## Records supplied
==============================

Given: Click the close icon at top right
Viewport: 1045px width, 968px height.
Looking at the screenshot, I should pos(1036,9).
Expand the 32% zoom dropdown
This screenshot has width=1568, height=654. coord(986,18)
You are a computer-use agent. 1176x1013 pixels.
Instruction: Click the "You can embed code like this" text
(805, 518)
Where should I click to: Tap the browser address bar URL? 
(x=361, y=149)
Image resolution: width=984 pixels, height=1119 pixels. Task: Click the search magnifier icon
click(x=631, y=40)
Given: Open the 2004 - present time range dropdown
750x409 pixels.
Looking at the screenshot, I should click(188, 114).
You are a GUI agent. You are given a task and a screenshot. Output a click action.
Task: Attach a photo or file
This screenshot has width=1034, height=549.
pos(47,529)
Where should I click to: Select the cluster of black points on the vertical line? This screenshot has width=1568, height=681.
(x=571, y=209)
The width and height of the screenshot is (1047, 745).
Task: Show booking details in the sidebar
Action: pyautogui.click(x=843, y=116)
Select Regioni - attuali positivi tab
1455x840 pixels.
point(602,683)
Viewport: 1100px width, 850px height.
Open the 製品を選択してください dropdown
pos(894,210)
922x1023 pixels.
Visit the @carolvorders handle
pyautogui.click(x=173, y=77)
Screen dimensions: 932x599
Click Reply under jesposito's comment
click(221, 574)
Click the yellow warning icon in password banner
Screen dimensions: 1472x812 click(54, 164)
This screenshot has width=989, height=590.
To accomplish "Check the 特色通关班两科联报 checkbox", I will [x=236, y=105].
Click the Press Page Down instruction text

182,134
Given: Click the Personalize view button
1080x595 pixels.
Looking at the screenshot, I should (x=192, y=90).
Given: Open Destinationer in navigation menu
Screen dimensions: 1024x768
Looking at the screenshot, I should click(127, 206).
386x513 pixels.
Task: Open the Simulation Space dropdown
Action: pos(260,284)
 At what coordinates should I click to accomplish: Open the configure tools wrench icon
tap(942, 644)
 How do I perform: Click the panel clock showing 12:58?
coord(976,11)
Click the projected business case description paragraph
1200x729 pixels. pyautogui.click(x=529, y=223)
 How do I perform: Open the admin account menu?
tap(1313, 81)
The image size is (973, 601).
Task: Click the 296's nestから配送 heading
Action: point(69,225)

==============================

## Task to carry out
Starting at the line with "Click Reply under jesposito's comment" and ending at the line with "Given: Click the Personalize view button", print each line of the listing above exactly, with no other lines.

## Your response
Click Reply under jesposito's comment
click(221, 574)
Click the yellow warning icon in password banner
Screen dimensions: 1472x812 click(54, 164)
This screenshot has width=989, height=590.
To accomplish "Check the 特色通关班两科联报 checkbox", I will [x=236, y=105].
Click the Press Page Down instruction text

182,134
Given: Click the Personalize view button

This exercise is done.